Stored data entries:
# # # # #

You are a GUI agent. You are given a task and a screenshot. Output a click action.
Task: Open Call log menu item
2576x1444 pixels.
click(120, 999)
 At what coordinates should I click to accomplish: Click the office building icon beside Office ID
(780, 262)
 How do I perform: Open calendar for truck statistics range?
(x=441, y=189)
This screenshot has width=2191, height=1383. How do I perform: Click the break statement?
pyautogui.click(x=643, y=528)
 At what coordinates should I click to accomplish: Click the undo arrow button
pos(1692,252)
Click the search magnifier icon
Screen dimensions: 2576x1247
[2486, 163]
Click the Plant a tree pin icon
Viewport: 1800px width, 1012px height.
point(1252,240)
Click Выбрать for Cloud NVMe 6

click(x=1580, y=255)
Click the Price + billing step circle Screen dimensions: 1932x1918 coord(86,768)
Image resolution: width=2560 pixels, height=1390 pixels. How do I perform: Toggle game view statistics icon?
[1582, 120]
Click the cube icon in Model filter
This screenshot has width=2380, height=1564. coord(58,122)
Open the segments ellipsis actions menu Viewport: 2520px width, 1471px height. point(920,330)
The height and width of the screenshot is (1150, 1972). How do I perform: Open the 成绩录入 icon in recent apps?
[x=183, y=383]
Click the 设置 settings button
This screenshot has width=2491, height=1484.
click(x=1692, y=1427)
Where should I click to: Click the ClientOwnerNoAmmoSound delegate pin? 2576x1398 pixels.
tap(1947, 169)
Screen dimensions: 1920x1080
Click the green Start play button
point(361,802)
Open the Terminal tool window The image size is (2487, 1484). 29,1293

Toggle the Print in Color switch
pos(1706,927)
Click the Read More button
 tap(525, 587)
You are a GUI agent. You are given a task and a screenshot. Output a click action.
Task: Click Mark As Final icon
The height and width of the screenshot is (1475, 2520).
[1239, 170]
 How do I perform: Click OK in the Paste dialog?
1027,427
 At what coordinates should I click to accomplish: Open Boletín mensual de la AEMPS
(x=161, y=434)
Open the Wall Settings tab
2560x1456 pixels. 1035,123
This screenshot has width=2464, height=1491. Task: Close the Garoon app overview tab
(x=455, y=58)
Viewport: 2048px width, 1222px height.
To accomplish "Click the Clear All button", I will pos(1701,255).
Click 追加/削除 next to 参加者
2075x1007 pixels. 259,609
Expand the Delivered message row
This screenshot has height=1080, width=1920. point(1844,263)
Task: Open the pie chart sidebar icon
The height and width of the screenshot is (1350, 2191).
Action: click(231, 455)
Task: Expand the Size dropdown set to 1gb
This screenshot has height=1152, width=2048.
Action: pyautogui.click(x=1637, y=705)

# # # # #

(TASK PROMPT) The answer should be an exact reproduction of all the entries.

(ANSWER TO THE PROBLEM)
You are a GUI agent. You are given a task and a screenshot. Output a click action.
Task: Open Call log menu item
2576x1444 pixels.
click(120, 999)
 At what coordinates should I click to accomplish: Click the office building icon beside Office ID
(780, 262)
 How do I perform: Open calendar for truck statistics range?
(x=441, y=189)
This screenshot has width=2191, height=1383. How do I perform: Click the break statement?
pyautogui.click(x=643, y=528)
 At what coordinates should I click to accomplish: Click the undo arrow button
pos(1692,252)
Click the search magnifier icon
Screen dimensions: 2576x1247
[2486, 163]
Click the Plant a tree pin icon
Viewport: 1800px width, 1012px height.
point(1252,240)
Click Выбрать for Cloud NVMe 6

click(x=1580, y=255)
Click the Price + billing step circle Screen dimensions: 1932x1918 coord(86,768)
Image resolution: width=2560 pixels, height=1390 pixels. How do I perform: Toggle game view statistics icon?
[1582, 120]
Click the cube icon in Model filter
This screenshot has width=2380, height=1564. coord(58,122)
Open the segments ellipsis actions menu Viewport: 2520px width, 1471px height. point(920,330)
The height and width of the screenshot is (1150, 1972). How do I perform: Open the 成绩录入 icon in recent apps?
[x=183, y=383]
Click the 设置 settings button
This screenshot has width=2491, height=1484.
click(x=1692, y=1427)
Where should I click to: Click the ClientOwnerNoAmmoSound delegate pin? 2576x1398 pixels.
tap(1947, 169)
Screen dimensions: 1920x1080
Click the green Start play button
point(361,802)
Open the Terminal tool window The image size is (2487, 1484). 29,1293

Toggle the Print in Color switch
pos(1706,927)
Click the Read More button
 tap(525, 587)
You are a GUI agent. You are given a task and a screenshot. Output a click action.
Task: Click Mark As Final icon
The height and width of the screenshot is (1475, 2520).
[1239, 170]
 How do I perform: Click OK in the Paste dialog?
1027,427
 At what coordinates should I click to accomplish: Open Boletín mensual de la AEMPS
(x=161, y=434)
Open the Wall Settings tab
2560x1456 pixels. 1035,123
This screenshot has width=2464, height=1491. Task: Close the Garoon app overview tab
(x=455, y=58)
Viewport: 2048px width, 1222px height.
To accomplish "Click the Clear All button", I will pos(1701,255).
Click 追加/削除 next to 参加者
2075x1007 pixels. 259,609
Expand the Delivered message row
This screenshot has height=1080, width=1920. point(1844,263)
Task: Open the pie chart sidebar icon
The height and width of the screenshot is (1350, 2191).
Action: click(231, 455)
Task: Expand the Size dropdown set to 1gb
This screenshot has height=1152, width=2048.
Action: pyautogui.click(x=1637, y=705)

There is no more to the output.